Adrenomedullin (AM) is a potent vasodilator that plays a major role in the cardiovascular response during the progression of sepsis. Although pulmonary clearance of AM (i.e., the primary site of AM clearance) is reduced during the late, hypodynamic stage of sepsis, the role of AM receptors under such conditions remains unclear. This study was carried out to test the hypothesis that saturation of AM receptors is responsible for the decreased clearance of AM in the lungs during sepsis. Polymicrobial sepsis was induced in male adult rats by cecal ligation and puncture (CLP).

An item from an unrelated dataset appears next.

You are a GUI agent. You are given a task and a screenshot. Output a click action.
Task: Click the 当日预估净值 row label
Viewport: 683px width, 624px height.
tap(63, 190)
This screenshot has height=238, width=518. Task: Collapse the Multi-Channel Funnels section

At 20 h after CLP (i.e., the late phase), 125I-labeled rat AM was administered through the jugular vein, both with (+) and without (−) pre-injection of the human AM fragment AM 22–52 (an AM receptor antagonist). Pulmonary tissue samples were harvested after 30 min and the radioactivity was determined. In addition, lung levels of AM were determined at 5 and 20 h after CLP by radioimmunoassay. Alterations in gene expression of the recently identified AM receptor subunits calcitonin receptor-like receptor (CRLR) and receptor activity modifying protein-2 and -3 (RAMP-2 and -3) were assessed in the lungs by reverse transcription–polymerase chain reaction (RT–PCR) at 5 and 20 h after CLP. The results indicate that there was a significant decrease in pulmonary [ 125I]AM clearance at 20 h in −AM 22–52 CLP animals. Lung clearance in +AM 22–52 sham animals was significantly lower than in −AM 22–52 sham animals and was not statistically different from the −AM 22–52 CLP group. There was no statistical difference between +AM 22–52 and −AM 22–52 CLP groups. However, there was a significant increase in lung AM levels at 20 but not 5 h after CLP. In addition, RAMP-3 expression was significantly upregulated at 5 but not 20 h after CLP. There were no alterations in the expression of CRLR or RAMP-2 at either time point. These results suggest that pulmonary AM receptors become saturated as more AM enters the bloodstream, thereby reducing the ability of the lungs to clear this peptide during late sepsis. Early upregulation of RAMP-3 may be a compensatory mechanism to help clear the upregulated AM from the bloodstream. The lack of upregulation of RAMP-3 during late sepsis could also contribute to the decreased clearance observed during this phase.